- _TEXT SEGMENT_

**********

Monday, 17 November 2008
Sunday, 16 November 2008
Tonight I am pondering families. My mum had 2 sisters and a brother and between them they had 6 children, me included. This was the family I knew growing up, we enjoyed each others company but we didn't keep in touch on our own. It took our parents to bring us together at times like Christmas and Birthdays.
Mums youngest sister moved to the USA when she was young and raised her family there and in the last 8 years my mum has died, her brothers wife passed away and her other sister is in a nursing home with terminal cancer.
Without our parents, the ties that bind us together as cousins are fraying. I don't mean that as a critisim, it is the way of families. Dynamics change, we all have our own babes and partners and separate lives and these have become our primary family.

**********

- _EXERCISE_
Please reproduce the text on family ties word for word, between "Without our parents, the" and "our primary family.", inclusive.

**********

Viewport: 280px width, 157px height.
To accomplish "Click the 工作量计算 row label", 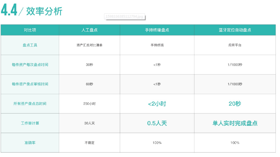I will (x=30, y=123).
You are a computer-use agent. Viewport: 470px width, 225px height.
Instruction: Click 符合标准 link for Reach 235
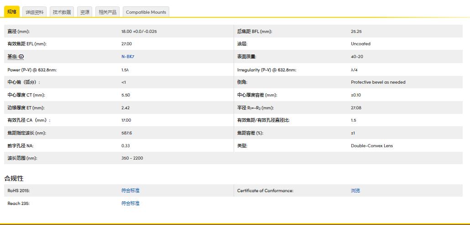[x=130, y=204]
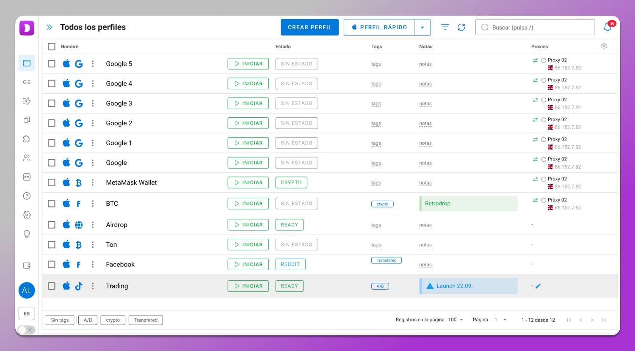The height and width of the screenshot is (351, 635).
Task: Click the refresh profiles icon
Action: click(x=461, y=27)
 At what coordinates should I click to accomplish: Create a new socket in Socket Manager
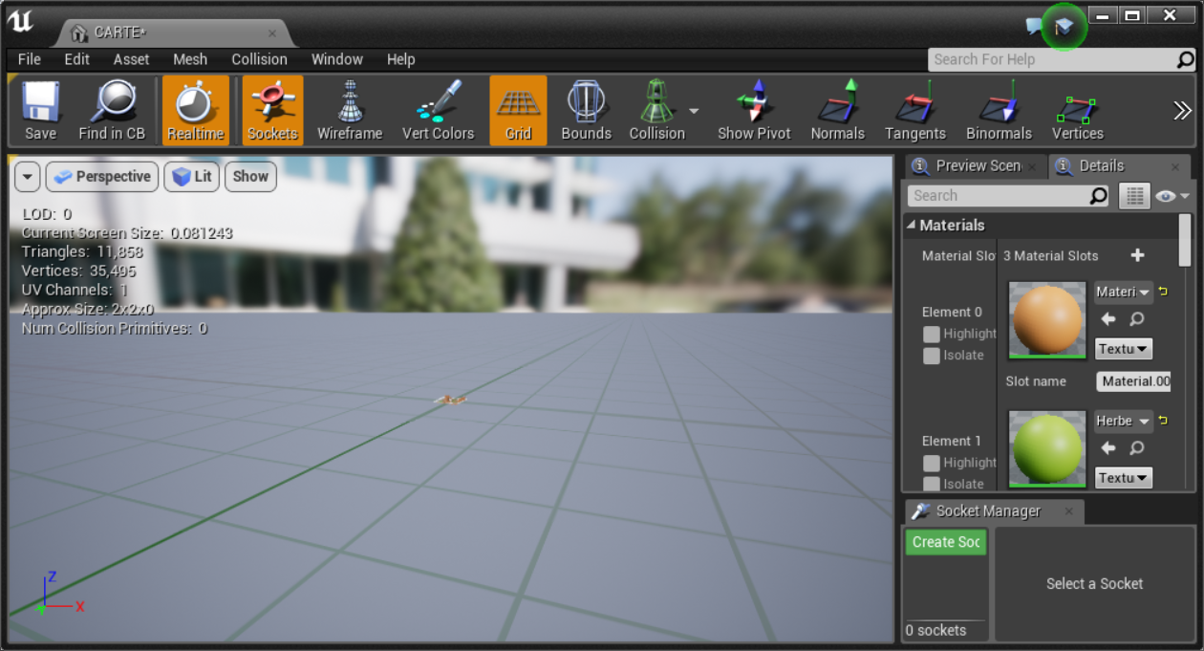click(x=945, y=542)
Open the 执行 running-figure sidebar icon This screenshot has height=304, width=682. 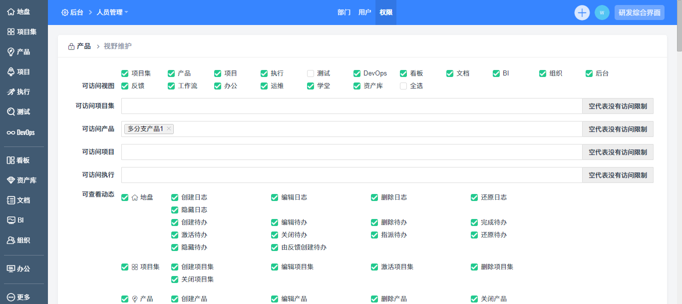(10, 92)
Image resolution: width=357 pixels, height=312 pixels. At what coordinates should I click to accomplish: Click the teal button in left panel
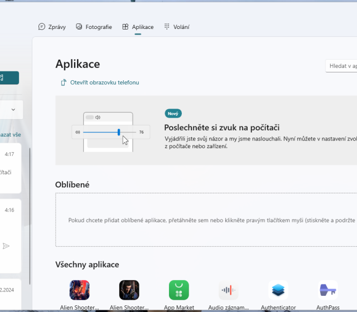(x=9, y=78)
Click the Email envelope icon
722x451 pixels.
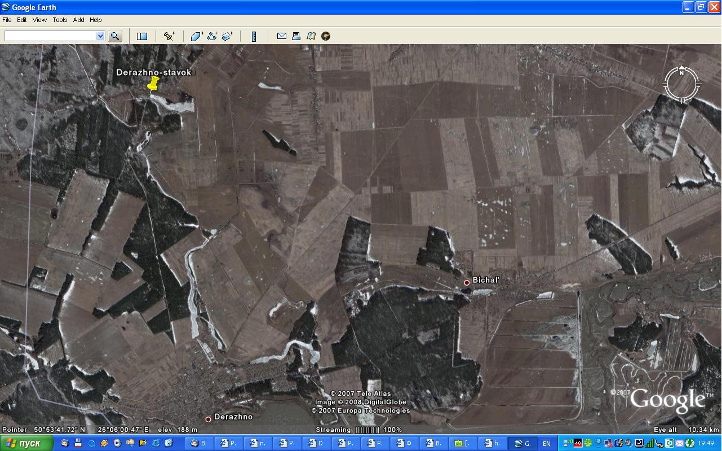(282, 36)
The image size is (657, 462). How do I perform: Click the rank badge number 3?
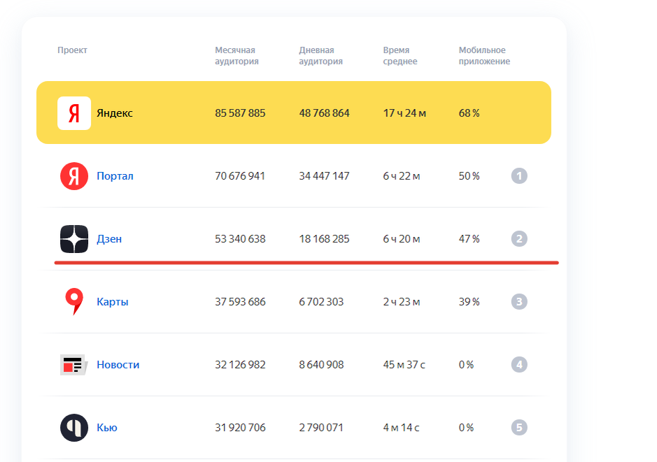pos(518,302)
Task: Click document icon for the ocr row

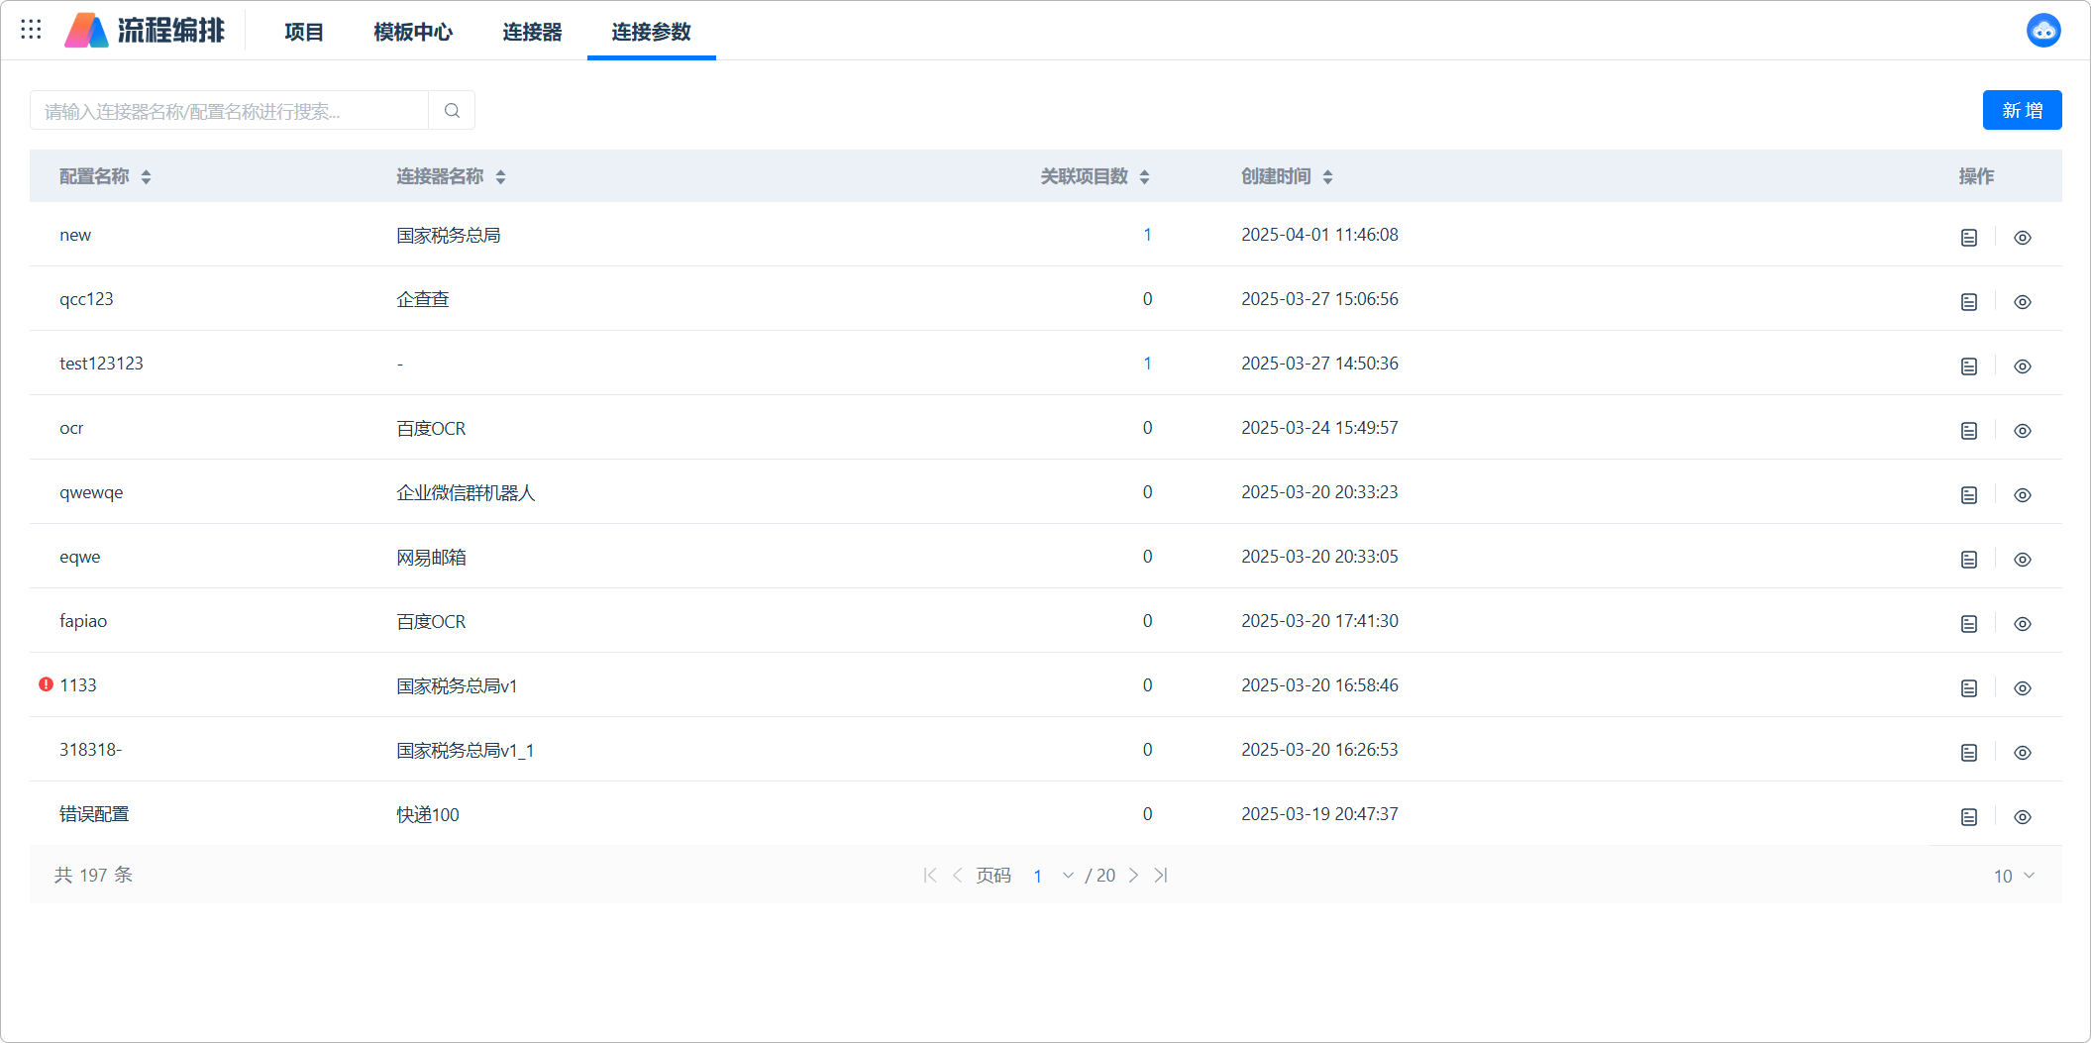Action: tap(1968, 431)
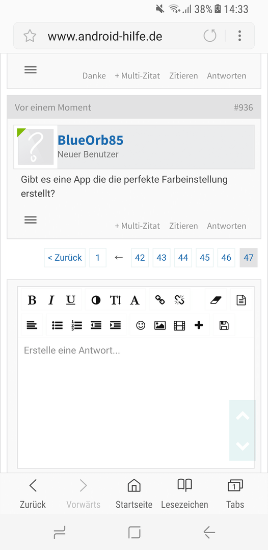Open font size dropdown in editor

pos(116,300)
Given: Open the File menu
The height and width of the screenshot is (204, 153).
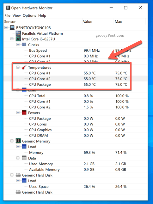Looking at the screenshot, I should point(7,15).
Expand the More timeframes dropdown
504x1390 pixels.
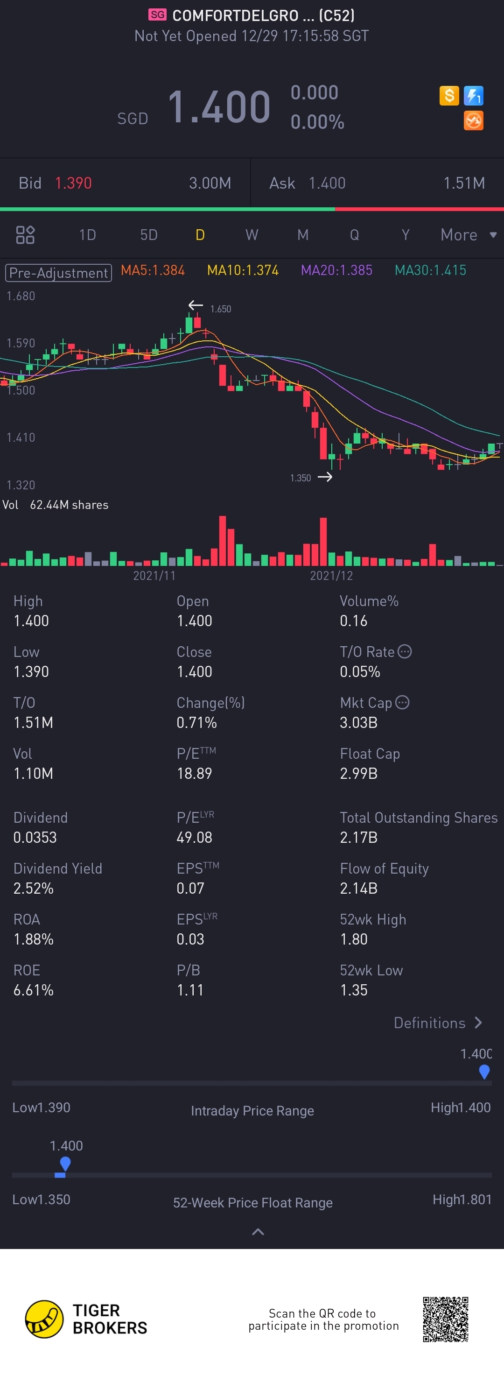click(x=468, y=235)
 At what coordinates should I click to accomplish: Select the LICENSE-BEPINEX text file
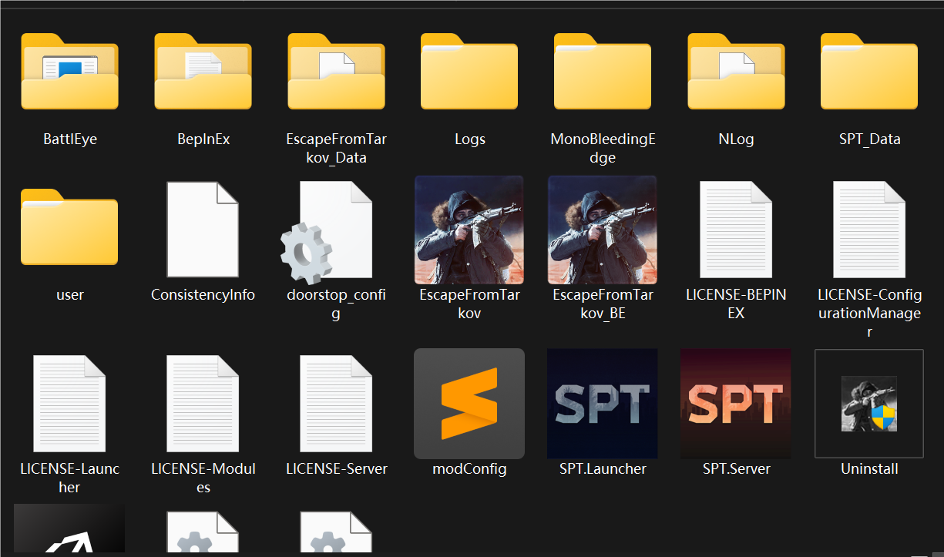tap(736, 230)
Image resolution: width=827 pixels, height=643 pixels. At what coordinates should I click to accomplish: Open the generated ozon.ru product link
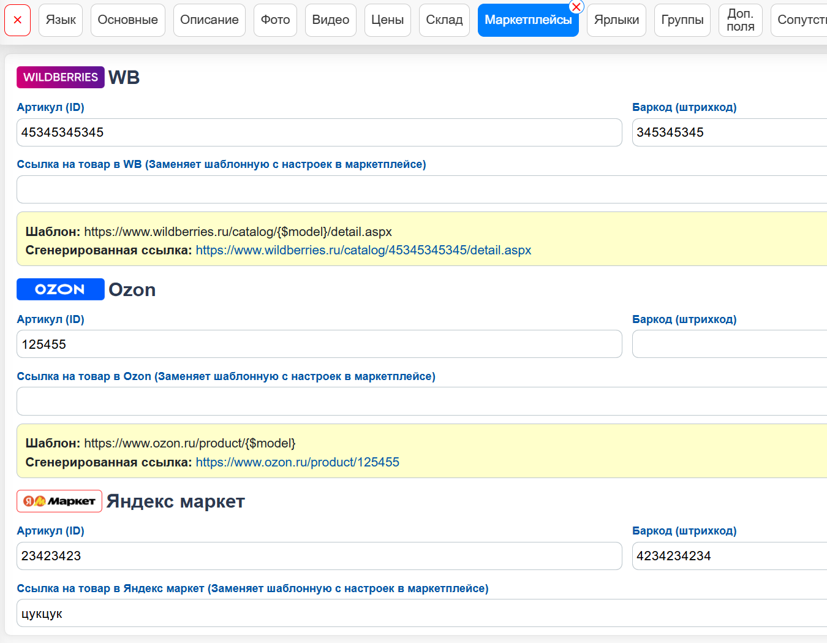coord(298,462)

**********

- _RESPONSE TO THE EXERCISE_
Without our parents, the ties that bind us together as cousins are fraying. I don't mean that as a critisim, it is the way of families. Dynamics change, we all have our own babes and partners and separate lives and these have become our primary family.